Lemak is familiar to Enterprise readers because the newspaper chronicled her work with the late Emma Dickson, on the Rapp Road community, built during the Great Migration as Blacks left Mississippi and settled in the pine bush.

Lemak’s book helped get the neighborhood recognized as a New York State Historic District on the National Register of Historic Places.

She is once again bridging cultures and time periods with the current exhibit.

Sadako Sasaki’s life and courage has been documented in many ways.

When the United States dropped its first atomic bomb on Aug. 6, 1945, Sadako’s family lived about a mile from where it fell. Sadako, who was 2 years old, was blown out of a window. She fled with her mother and brother as fires erupted across the city and black rain fell.

The family returned to Hiroshima to rebuild their lives.

“By all appearances, Sadako was a happy and healthy child,” according to an account from the Manhattan Project National Historical Park. “She was known to be a fast runner and popular with her classmates. That is why it came as such a surprise when at the age of twelve, Sadako began to show symptoms of leukemia,” a frequent result of radiation exposure.

She was hospitalized at a Red Cross hospital in Hiroshima on Feb. 21, 1955.

The Manhattan Project site continues to tell her story this way:

Sadako was very happy the day the Red Cross Youth Club gave her and the other children staying in the hospital origami cranes. Origami cranes were thought to help people who were sick become well again.

Sadako’s father, Shigeo, was visiting her at the hospital when she asked him, “Why did they send us origami cranes, Father?”

Shigeo answered Sadako’s question by telling her the Japanese legend of the crane. Japanese folklore says that a crane can live for a thousand years, and a person who folds an origami crane for each year of a crane’s life will have their wish granted.

The story of the origami cranes inspired Sadako.

She had a new passion and purpose to have her wish of being well again granted by folding one-thousand origami cranes. Sadako began collecting pieces of paper for her cranes. Sadako soon filled her room with hundreds of colorful origami cranes of all different sizes.

“After folding her thousandth crane, Sadako made her wish, to be well again. Sadly, Sadako’s wish did not come true.”

She died on Oct. 25, 1955 at the age of 12.

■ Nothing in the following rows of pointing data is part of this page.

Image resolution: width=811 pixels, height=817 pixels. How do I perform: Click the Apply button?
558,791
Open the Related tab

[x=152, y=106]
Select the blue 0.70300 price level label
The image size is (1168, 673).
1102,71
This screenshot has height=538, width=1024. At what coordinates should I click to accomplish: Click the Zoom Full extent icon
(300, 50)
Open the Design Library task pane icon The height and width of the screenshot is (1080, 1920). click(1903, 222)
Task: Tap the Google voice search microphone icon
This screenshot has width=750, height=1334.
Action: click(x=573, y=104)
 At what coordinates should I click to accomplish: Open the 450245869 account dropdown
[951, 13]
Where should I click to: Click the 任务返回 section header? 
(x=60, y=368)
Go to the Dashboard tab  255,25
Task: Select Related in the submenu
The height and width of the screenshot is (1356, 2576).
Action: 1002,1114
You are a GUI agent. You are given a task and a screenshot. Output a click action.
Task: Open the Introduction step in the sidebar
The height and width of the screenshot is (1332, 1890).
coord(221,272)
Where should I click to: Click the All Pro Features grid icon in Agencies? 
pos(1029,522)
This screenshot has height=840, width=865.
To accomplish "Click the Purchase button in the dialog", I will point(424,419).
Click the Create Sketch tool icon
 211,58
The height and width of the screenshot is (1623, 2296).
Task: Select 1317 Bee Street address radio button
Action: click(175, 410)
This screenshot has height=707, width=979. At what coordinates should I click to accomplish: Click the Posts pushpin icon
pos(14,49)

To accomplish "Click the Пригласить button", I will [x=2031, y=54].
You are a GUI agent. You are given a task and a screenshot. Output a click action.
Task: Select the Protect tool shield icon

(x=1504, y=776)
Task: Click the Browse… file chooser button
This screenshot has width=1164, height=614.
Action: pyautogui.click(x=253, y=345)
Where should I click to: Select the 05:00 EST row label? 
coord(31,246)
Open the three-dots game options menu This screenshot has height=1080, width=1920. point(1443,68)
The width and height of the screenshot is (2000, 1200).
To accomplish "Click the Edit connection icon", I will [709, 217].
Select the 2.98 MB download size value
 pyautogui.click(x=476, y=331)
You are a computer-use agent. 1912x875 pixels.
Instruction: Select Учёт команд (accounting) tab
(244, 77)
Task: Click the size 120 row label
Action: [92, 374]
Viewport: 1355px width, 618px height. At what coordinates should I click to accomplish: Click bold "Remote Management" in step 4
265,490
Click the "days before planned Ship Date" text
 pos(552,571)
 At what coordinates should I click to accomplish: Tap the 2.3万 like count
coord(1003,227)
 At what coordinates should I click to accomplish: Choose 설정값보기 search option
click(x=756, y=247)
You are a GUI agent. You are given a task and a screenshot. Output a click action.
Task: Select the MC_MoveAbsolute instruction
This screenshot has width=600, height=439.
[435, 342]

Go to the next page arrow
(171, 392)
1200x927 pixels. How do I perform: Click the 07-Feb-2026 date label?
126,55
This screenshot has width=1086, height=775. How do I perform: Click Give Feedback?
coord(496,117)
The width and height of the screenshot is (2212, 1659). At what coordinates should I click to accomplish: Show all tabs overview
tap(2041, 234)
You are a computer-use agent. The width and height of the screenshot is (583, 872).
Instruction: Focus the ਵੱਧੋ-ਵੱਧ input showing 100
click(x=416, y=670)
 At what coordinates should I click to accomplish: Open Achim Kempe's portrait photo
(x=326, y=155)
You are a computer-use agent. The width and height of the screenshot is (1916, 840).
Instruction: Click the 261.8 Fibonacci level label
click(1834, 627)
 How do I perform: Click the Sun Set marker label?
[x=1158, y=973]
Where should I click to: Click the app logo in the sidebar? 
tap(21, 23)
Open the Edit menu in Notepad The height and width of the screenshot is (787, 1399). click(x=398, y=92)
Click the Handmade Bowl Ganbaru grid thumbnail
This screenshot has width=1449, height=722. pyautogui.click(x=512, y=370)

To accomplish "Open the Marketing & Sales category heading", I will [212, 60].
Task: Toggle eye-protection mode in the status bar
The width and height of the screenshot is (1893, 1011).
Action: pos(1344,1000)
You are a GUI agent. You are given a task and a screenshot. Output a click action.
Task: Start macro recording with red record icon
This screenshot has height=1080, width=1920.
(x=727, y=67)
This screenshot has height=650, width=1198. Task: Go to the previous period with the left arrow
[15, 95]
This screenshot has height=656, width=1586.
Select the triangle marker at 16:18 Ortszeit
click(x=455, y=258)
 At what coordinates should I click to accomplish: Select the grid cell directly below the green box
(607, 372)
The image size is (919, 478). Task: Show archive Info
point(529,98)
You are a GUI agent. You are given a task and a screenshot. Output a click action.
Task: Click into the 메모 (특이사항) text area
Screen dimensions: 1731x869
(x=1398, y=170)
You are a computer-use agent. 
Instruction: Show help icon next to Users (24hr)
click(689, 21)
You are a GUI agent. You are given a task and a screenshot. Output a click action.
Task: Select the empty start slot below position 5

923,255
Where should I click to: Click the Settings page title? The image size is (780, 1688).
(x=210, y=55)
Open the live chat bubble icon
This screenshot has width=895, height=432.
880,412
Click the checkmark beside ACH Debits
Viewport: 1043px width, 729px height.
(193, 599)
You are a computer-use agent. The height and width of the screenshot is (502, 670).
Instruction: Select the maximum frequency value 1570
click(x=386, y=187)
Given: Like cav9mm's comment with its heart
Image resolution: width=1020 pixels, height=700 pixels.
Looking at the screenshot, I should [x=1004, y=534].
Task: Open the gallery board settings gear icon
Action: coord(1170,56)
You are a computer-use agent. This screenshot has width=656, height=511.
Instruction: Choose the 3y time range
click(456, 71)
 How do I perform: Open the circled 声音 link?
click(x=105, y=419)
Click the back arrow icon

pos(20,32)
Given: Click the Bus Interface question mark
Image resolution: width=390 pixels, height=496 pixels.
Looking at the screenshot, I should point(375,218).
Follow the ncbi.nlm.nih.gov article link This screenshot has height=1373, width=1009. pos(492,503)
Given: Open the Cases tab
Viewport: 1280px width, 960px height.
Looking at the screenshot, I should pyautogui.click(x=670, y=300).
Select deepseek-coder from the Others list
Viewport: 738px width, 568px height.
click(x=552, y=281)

The account from the Manhattan Project National Historical Park goes on, “Sadako’s resilient spirit and her origami cranes inspired her friends and classmates to raise money for a monument for Sadako and the children who died as a result of atomic bombings. Since 1958, thousands have visited the statue of Sadako in Hiroshima Peace Memorial Park.

“Sadako’s figure lifts a large paper crane overhead. Inscribed at the foot of Sadako’s statue is a plaque that reads, ‘This is our cry. This is our prayer. Peace in the world.’”

Rasul Gamzatov, the Russian poet, visited that park and was inspired by Sadako. His poem became a well-known ballad.

It was translated into English by an American poet, Leo Schwartzberg:
 

Cranes

Sometimes I feel that all those fallen soldiers,

Who never left the bloody battle zones,

Have not been buried to decay and molder,

But turned into white cranes that softly groan.

 

And thus, until these days since those bygone times

They have been flying calling us with cries.

Isn’t it why we often hear those sad chimes

And calmly freeze, while looking in the skies?

 

A tired flock of cranes still flies – their wings flap.

Birds glide into the twilight, roaming free.

In their formation I can see a small gap –

It might be so, that space is meant for me.

 

The day shall come, when in the mist of ashen

My final rest among those cranes I’ll find,

From the skies calling – in a bird-like fashion –

All those of you, who I’ll have left behind.

 

Sometimes I feel that all those fallen soldiers,

Who never left the bloody battle zones,

Have not been buried to decay and molder,

But turned into white cranes that softly groan …
 

The state museum will display Sadako Sasaki’s tiny crane each September, the release from the museum said, concluding, “It now stands as a testament to the enduring human spirit.”